=== WORK TASK ===
Collect all lines containing the word "screenshot" from the data.

[[ MATERIAL PROVIDED open ]]

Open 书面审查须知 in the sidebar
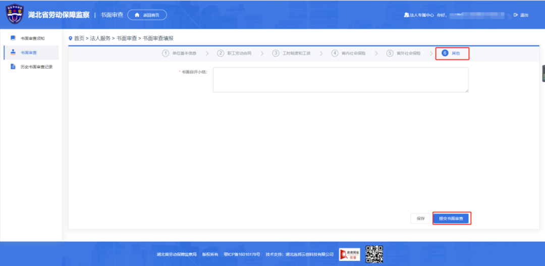(x=33, y=38)
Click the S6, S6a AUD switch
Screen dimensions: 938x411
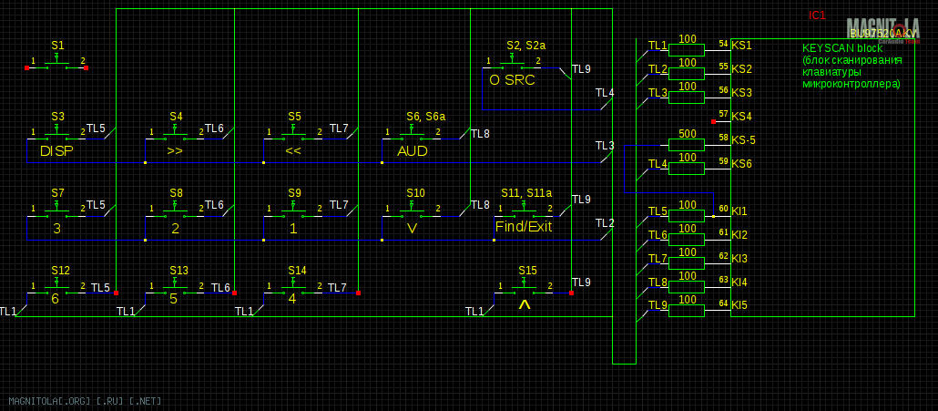[412, 137]
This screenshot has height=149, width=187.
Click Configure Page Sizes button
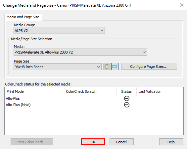point(149,67)
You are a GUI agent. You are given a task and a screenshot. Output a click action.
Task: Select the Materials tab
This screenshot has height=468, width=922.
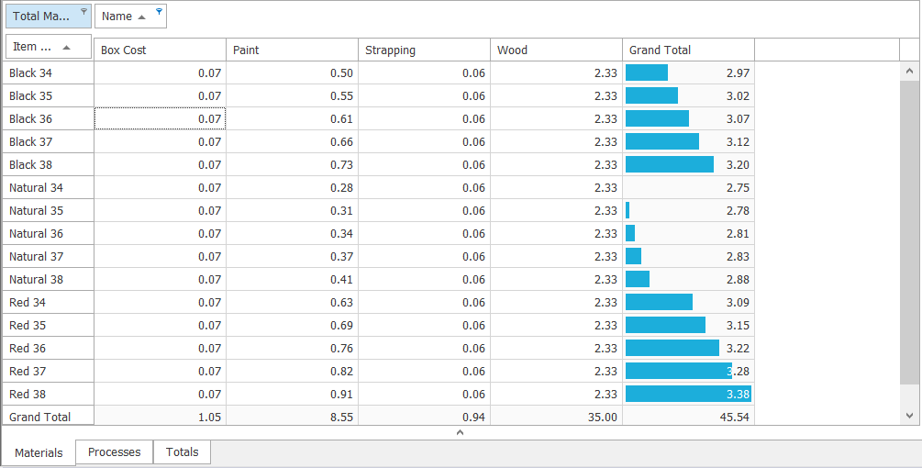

[[ MATERIAL PROVIDED closed ]]

=== EXPECTED ANSWER ===
This screenshot has height=149, width=187.
You are a GUI agent. You are given a task and a screenshot. Output a click action.
This screenshot has height=468, width=922.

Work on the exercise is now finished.